:: Exercise directions ::
For the entries that appear below, write out the exact text and omit the pictures.

(Collected data)
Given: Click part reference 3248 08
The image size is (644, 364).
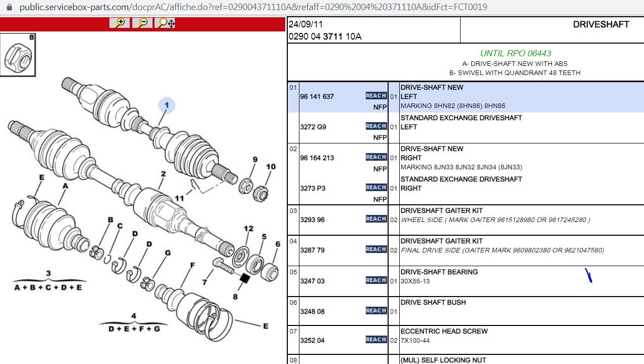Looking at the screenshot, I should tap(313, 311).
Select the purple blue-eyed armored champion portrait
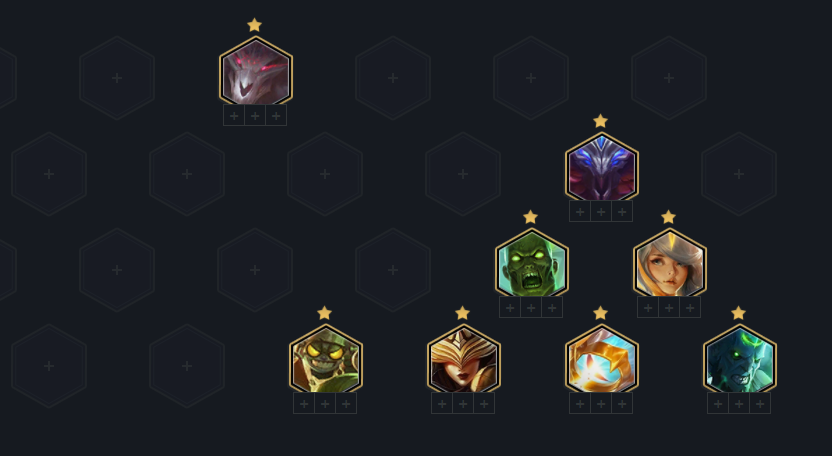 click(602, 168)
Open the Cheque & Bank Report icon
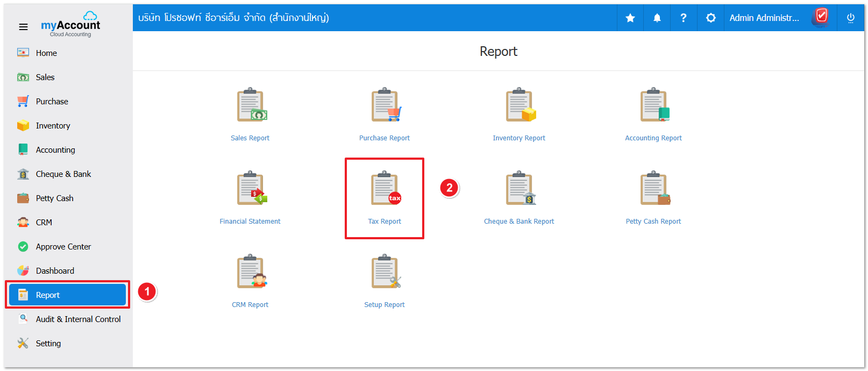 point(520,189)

:: Answer to this problem ::
Given: Click part reference 3248 08
The image size is (644, 364).
Looking at the screenshot, I should tap(313, 311).
Select the purple blue-eyed armored champion portrait
 click(602, 168)
Open the Cheque & Bank Report icon
 point(520,189)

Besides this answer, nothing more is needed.